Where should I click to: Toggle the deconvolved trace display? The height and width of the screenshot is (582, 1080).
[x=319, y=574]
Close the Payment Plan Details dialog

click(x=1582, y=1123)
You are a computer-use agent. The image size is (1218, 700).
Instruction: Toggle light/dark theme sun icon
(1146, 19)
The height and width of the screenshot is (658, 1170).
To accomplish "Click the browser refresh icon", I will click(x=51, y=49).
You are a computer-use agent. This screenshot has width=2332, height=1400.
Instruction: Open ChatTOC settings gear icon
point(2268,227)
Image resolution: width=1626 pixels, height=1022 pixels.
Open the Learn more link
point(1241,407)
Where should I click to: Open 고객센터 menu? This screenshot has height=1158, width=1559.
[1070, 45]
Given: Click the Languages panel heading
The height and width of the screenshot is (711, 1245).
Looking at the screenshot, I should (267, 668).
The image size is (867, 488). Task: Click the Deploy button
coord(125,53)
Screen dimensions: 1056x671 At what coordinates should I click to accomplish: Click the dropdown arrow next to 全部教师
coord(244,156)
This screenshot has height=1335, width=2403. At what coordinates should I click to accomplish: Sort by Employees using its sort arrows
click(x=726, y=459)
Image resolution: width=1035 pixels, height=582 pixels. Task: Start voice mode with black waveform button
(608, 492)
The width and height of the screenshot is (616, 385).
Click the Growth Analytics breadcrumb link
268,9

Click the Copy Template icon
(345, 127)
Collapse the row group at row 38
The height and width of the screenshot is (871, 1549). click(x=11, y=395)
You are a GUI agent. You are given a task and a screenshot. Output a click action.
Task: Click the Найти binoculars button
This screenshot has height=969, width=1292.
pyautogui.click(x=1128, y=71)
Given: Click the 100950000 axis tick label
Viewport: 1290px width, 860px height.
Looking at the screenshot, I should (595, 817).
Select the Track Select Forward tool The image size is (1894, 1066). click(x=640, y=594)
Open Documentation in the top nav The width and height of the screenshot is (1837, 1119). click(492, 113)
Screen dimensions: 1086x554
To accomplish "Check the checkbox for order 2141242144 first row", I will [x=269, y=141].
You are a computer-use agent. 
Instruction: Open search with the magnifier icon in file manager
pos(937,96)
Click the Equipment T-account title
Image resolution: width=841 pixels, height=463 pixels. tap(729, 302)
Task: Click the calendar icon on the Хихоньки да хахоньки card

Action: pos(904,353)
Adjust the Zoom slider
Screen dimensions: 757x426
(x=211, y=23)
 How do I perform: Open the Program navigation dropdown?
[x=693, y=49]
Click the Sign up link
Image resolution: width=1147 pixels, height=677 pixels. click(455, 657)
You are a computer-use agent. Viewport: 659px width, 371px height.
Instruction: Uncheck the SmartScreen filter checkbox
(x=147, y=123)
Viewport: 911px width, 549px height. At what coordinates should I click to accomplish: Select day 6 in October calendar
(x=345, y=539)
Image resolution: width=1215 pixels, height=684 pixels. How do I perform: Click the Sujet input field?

**How to complete this task**
Could you repeat every record above exactly as it is written?

**Your response**
Where should I click to: Toggle the deconvolved trace display? The height and width of the screenshot is (582, 1080).
[x=319, y=574]
Close the Payment Plan Details dialog

click(x=1582, y=1123)
You are a computer-use agent. The image size is (1218, 700).
Instruction: Toggle light/dark theme sun icon
(1146, 19)
The height and width of the screenshot is (658, 1170).
To accomplish "Click the browser refresh icon", I will click(x=51, y=49).
You are a computer-use agent. This screenshot has width=2332, height=1400.
Instruction: Open ChatTOC settings gear icon
point(2268,227)
Image resolution: width=1626 pixels, height=1022 pixels.
Open the Learn more link
point(1241,407)
Where should I click to: Open 고객센터 menu? This screenshot has height=1158, width=1559.
[1070, 45]
Given: Click the Languages panel heading
The height and width of the screenshot is (711, 1245).
Looking at the screenshot, I should (267, 668).
The image size is (867, 488). Task: Click the Deploy button
coord(125,53)
Screen dimensions: 1056x671 At what coordinates should I click to accomplish: Click the dropdown arrow next to 全部教师
coord(244,156)
This screenshot has height=1335, width=2403. At what coordinates should I click to accomplish: Sort by Employees using its sort arrows
click(x=726, y=459)
Image resolution: width=1035 pixels, height=582 pixels. Task: Start voice mode with black waveform button
(608, 492)
The width and height of the screenshot is (616, 385).
Click the Growth Analytics breadcrumb link
268,9

Click the Copy Template icon
(345, 127)
Collapse the row group at row 38
The height and width of the screenshot is (871, 1549). click(x=11, y=395)
You are a GUI agent. You are given a task and a screenshot. Output a click action.
Task: Click the Найти binoculars button
This screenshot has height=969, width=1292.
pyautogui.click(x=1128, y=71)
Given: Click the 100950000 axis tick label
Viewport: 1290px width, 860px height.
Looking at the screenshot, I should (595, 817).
Select the Track Select Forward tool The image size is (1894, 1066). click(x=640, y=594)
Open Documentation in the top nav The width and height of the screenshot is (1837, 1119). click(492, 113)
Screen dimensions: 1086x554
To accomplish "Check the checkbox for order 2141242144 first row", I will [x=269, y=141].
You are a computer-use agent. 
Instruction: Open search with the magnifier icon in file manager
pos(937,96)
Click the Equipment T-account title
Image resolution: width=841 pixels, height=463 pixels. tap(729, 302)
Task: Click the calendar icon on the Хихоньки да хахоньки card

Action: pos(904,353)
Adjust the Zoom slider
Screen dimensions: 757x426
(x=211, y=23)
 How do I perform: Open the Program navigation dropdown?
[x=693, y=49]
Click the Sign up link
Image resolution: width=1147 pixels, height=677 pixels. click(455, 657)
You are a computer-use agent. Viewport: 659px width, 371px height.
Instruction: Uncheck the SmartScreen filter checkbox
(x=147, y=123)
Viewport: 911px width, 549px height. At what coordinates should I click to accomplish: Select day 6 in October calendar
(x=345, y=539)
Image resolution: width=1215 pixels, height=684 pixels. How do I perform: Click the Sujet input field?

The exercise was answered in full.